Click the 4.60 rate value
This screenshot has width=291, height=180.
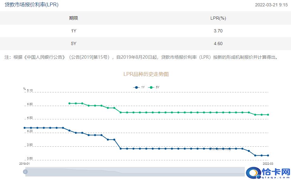(x=218, y=43)
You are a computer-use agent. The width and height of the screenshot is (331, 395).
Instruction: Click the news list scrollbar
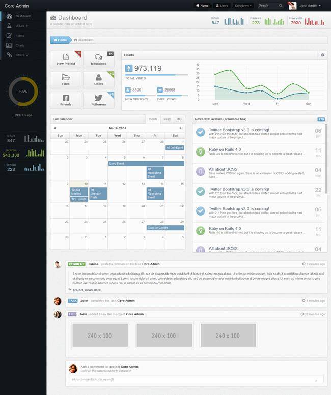point(326,158)
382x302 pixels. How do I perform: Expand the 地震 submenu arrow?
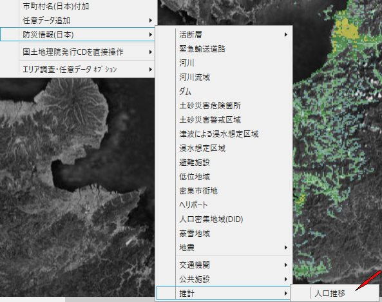click(x=286, y=248)
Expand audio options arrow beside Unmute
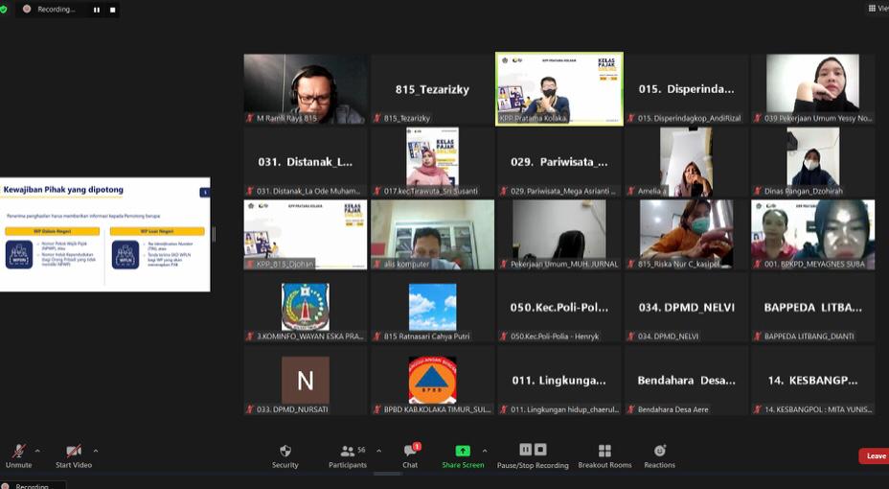The image size is (889, 489). point(37,451)
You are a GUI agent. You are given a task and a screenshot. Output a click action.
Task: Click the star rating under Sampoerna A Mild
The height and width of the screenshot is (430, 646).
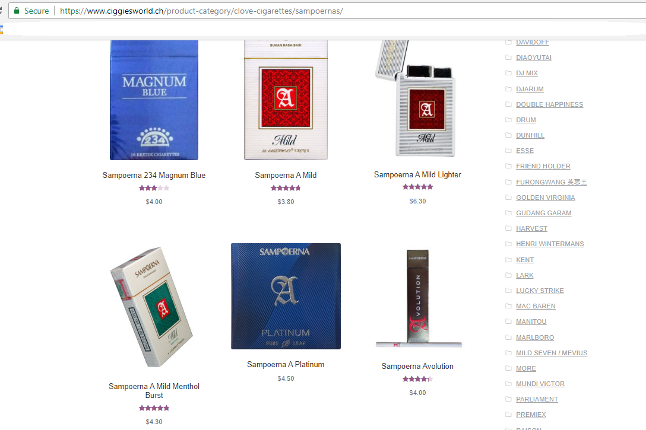point(286,188)
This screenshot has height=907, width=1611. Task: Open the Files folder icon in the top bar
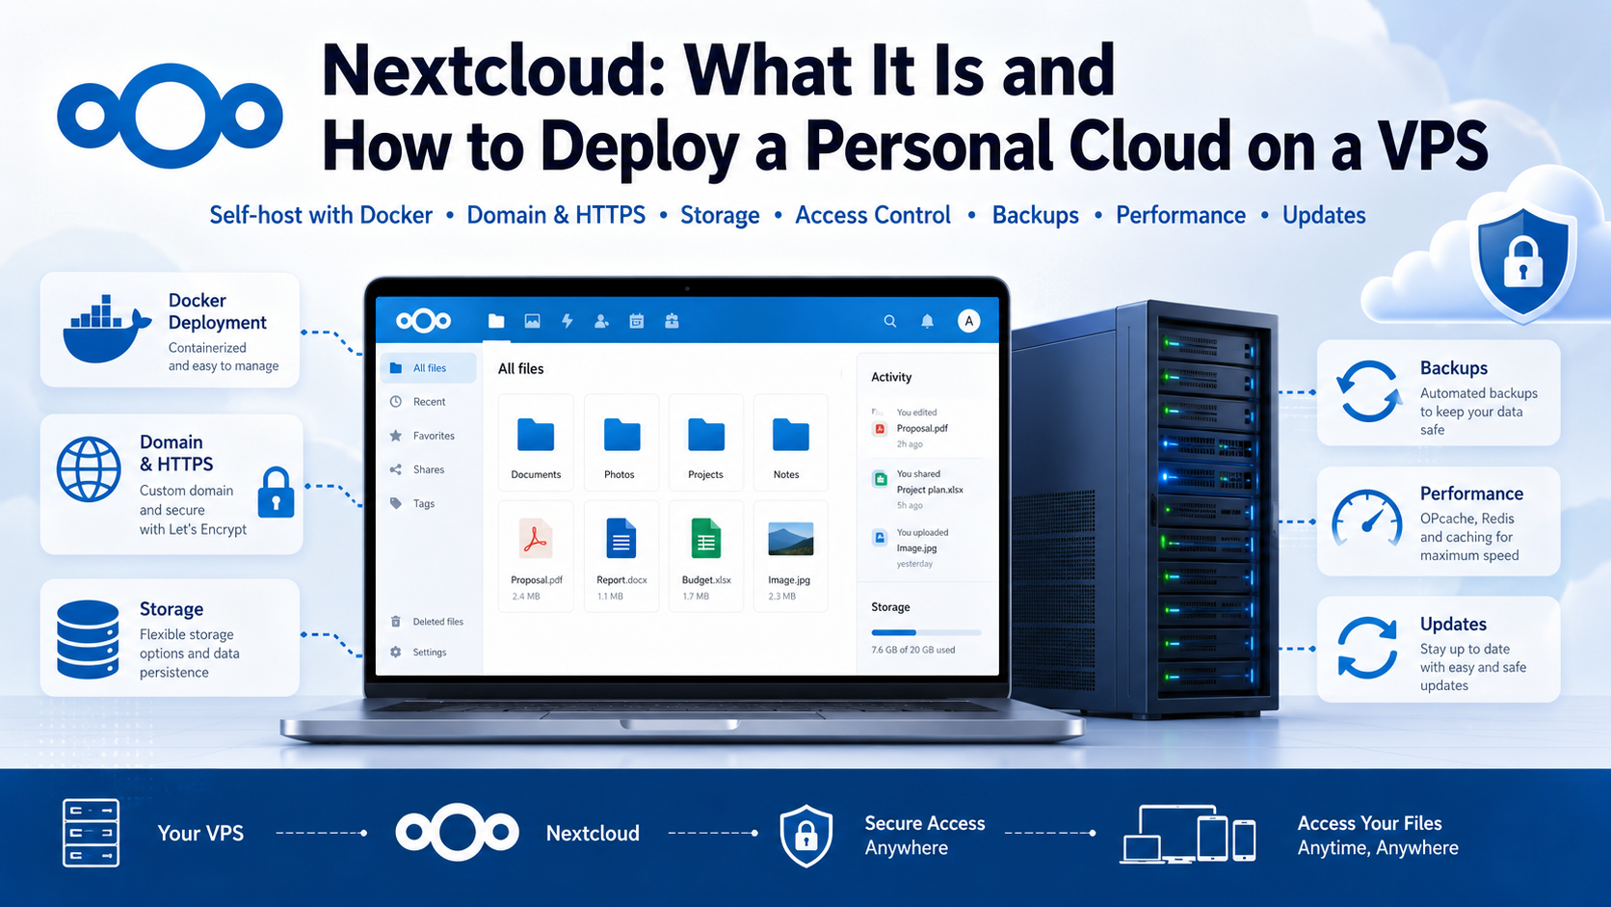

■ To do: A word-for-word copy of the entries above is needed, with every picture dropped.

■ Result of the exercise:
Click the 4.60 rate value
This screenshot has width=291, height=180.
(x=218, y=43)
You are a computer-use agent. The width and height of the screenshot is (331, 395).
Instruction: Click the news list scrollbar
point(326,158)
382x302 pixels. How do I perform: Expand the 地震 submenu arrow?
click(x=286, y=248)
Expand audio options arrow beside Unmute
The image size is (889, 489). point(37,451)
You are a GUI agent. You are given a task and a screenshot. Output a click action.
Task: Click the star rating under Sampoerna A Mild
The height and width of the screenshot is (430, 646).
point(286,188)
This screenshot has height=907, width=1611. Task: Open the Files folder icon in the top bar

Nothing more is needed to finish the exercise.